A music producer’s review of the Surface laptop 3

Life has never been easier for a music producer. The reach an individual has through social media alone is staggering, not to mention the multitude of tools available to market, distribute, and profit from your craft. Not too long ago, musicians would pray to be discovered by record labels, the only people with the power to get their music out to the masses.

And then we get to the gear, the dizzying array of amazing music-making devices is incredible. For almost zero start-up costs, a teenager can create a studio in their bedroom capable of professional results. All you need is a good computer, some software and you are ready to go. I love my studio and the power that it has, but when it comes to traveling, I am left with no computer to produce on.

I am in the market for a portable machine to take to other studios, as well as produce on the go, so I need something lightweight, comfortable to use with plenty of power and ports. For a long time Apple’s Macbook Pro has been the king of the heap, and it’s easy to see why; gorgeous looks, powerful hardware, and state of the art ergonomics make the MacBook pro the benchmark for traveling creatives.

Then I saw the price. Yikes. In no way am I blind to the advantages of a high specced machine, I realize the payoff between high price and having exactly what you need is invaluable, but I don’t need that much machine. I occasionally travel for work, so the MacBook Pros are out.

The dark side.

I have long been a staunch Apple fan, I use their pro desktop every day, and it’s a beast. So considering a windows laptop seemed a little dubious to me, but, if the price is right and it does what I need, I don’t care about the brand.

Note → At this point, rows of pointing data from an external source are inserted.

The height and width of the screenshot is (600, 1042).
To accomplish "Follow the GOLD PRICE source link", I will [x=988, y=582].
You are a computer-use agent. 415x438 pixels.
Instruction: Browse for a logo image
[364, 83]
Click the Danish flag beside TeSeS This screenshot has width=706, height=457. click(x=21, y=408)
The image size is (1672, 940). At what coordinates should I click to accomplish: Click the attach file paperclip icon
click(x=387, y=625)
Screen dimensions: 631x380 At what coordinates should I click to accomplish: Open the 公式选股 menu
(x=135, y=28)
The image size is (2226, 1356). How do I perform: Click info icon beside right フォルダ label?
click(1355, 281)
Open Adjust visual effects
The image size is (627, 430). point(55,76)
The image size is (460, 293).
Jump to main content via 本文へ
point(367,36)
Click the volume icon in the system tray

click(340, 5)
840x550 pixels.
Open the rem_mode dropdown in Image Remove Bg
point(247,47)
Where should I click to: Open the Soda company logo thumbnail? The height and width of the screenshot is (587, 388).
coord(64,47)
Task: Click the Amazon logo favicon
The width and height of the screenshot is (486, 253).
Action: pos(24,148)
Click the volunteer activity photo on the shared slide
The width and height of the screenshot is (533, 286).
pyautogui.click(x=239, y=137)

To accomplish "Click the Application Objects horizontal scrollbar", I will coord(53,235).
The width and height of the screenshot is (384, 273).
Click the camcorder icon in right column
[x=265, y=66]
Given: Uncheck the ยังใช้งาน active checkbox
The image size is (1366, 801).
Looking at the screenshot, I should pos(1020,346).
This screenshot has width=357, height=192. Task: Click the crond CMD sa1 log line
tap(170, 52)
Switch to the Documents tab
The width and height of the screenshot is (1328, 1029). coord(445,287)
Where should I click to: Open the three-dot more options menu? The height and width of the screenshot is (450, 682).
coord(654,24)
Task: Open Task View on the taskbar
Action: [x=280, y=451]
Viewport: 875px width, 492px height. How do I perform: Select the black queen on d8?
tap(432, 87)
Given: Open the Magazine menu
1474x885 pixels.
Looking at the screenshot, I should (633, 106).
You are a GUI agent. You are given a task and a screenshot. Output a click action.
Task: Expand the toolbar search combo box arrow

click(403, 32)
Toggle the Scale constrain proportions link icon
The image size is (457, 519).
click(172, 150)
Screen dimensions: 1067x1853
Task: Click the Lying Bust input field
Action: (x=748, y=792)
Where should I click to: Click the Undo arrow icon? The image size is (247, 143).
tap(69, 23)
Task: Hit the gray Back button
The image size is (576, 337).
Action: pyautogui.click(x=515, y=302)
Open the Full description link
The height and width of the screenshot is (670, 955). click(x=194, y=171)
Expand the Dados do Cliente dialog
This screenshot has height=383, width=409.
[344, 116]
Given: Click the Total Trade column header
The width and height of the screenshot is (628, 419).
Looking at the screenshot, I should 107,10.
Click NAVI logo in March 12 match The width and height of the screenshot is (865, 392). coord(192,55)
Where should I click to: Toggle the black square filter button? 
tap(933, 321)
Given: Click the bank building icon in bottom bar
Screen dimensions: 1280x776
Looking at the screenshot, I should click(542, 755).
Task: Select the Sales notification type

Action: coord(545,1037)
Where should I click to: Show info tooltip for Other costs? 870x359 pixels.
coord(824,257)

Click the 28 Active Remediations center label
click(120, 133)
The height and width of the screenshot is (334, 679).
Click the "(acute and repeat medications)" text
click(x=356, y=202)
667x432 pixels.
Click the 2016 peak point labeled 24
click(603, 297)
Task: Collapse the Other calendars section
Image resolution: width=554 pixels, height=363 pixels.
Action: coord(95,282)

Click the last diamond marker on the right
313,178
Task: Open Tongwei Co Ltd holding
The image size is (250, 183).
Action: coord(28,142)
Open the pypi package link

Enter the Microsoft Surface laptop 3, on the surface ( heh get it?), a brooding beast that promises plenty of power and portability. Is this the laptop I am looking for? Let’s find out, but first, some specifications.

Microsoft surface laptop 3 (as tested)

CPU: Intel i5-1035G7

SSD: 256gb

RAM: 8gb DDR 4

GPU: Intel integrated

Screen: 13’ pixel sense touchscreen

Weight: 1.3 kg

RRP: $1999

As you can see, the machine I tested wasn’t exactly a barnstormer; with an i5 processor and integrated graphics, it’s not suited for video editing or heavy gaming. The Surface laptop does have some nice, fast DDR4 RAM, and coupled with the efficient i5 and SSD; the machine is perfectly fine for everyday use.

Where it’s not so fine, is any other task above word processing. Ok I’m being dramatic, but this machine is simply not powerful enough for my needs, I would have loved to have tested the i7 or even Ryzen models but alas. In this current form, it chugs away with several plugins activated and struggles to work with audio samples smoothly.

The design, screen, and portability are all on the money; its matte black housing looks ultra-modern and expensive. You could carry this around in one hand all day, and the battery would probably still have some juice in it. For a regular user who wants a lightweight laptop, this machine would be hard to beat.

Needs more ports.

The RRP is also quite high for a machine of this specification, although, you do pay a premium for the beautiful chassis and responsive touchscreen. Unfortunately for a producer such as myself, the array of ports (or lack thereof) is a big let down. There’s not much to say about the surface laptops connectivity as it has only four ports: a USB-A, USB-C, headphone jack, and Surface Connect.

If you are in the market for a portable, attractive laptop and you need a touchscreen, it’s hard to recommend anything but the surface laptop 3. If you are a creative professional, many other alternatives are better suited. Maybe it’s back to drooling over MacBook Pros for me.